**What the task requires**
Output the whole listing with nothing altered.

**Supplied information**
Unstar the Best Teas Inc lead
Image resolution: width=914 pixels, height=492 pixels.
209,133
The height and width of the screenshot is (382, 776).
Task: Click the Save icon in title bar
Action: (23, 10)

**Answer to this task**
Unstar the Best Teas Inc lead
Image resolution: width=914 pixels, height=492 pixels.
209,133
The height and width of the screenshot is (382, 776).
Task: Click the Save icon in title bar
Action: (23, 10)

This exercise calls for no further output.